Right. As if dollars are never used for poker games, money laundering and trading drugs…
The creepy plan is to tie down the average Bitcoin users in punishing rules and regulations that will benefit banking and government interests, led by the IMF.
We Will Protect You From the Boogeyman
The IMF is building a new line of attack against Bitcoin – We will protect you!
Its final effort to justify the bureaucratic crushing of Bitcoin revolves around risky business. Investing in Bitcoin is risky, according to Britain’s Financial Conduct Authority (FCA), which regulates the country’s financial services sector.
In an article at CNBC, the FCA said Bitcoin is especially risky on social media because influencers are paid by scammers to pump and dump crypto- tokens. That, of course, is unheard of in stocks, right? The IMF also asserts that rug pulls are enhanced by showing bikini models lounging over Lambos in front of mansions, while hundred dollar bills are raining from helicopters. We get that.
Teenagers With Goo for Brains Need Protection
The universal Bitcoin Risk Machine acknowledges that risk. We know that teenage boys with goo-for-brains are hypnotized by this stuff and will charge daddy’s credit card to buy one million Elon-to-moon tokens.

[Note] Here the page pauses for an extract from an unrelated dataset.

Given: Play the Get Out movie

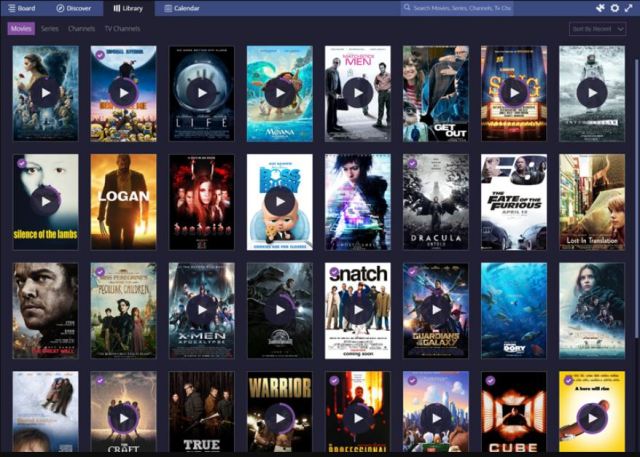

The IMF wants to see warnings in ads that inform teenage boys that you might not be rewarded with a mansion and a lambo if you buy Elon-to-Moon tokens.
A British survey showed that 27% of people between the ages of 18 and 29 used a credit card to buy dogecoin. Another 17% dumped their student loan cash into dogecoin, while 12% took out loans for the meme coin.
Bitcoin is mature enough to concede this point and agrees that warning 14-year-old boys about buying this stuff is a good thing.
So, all IMF fears concerning Bitcoin have been answered. The IMF should settle in, relax and let Bitcoin do what Bitcoin does.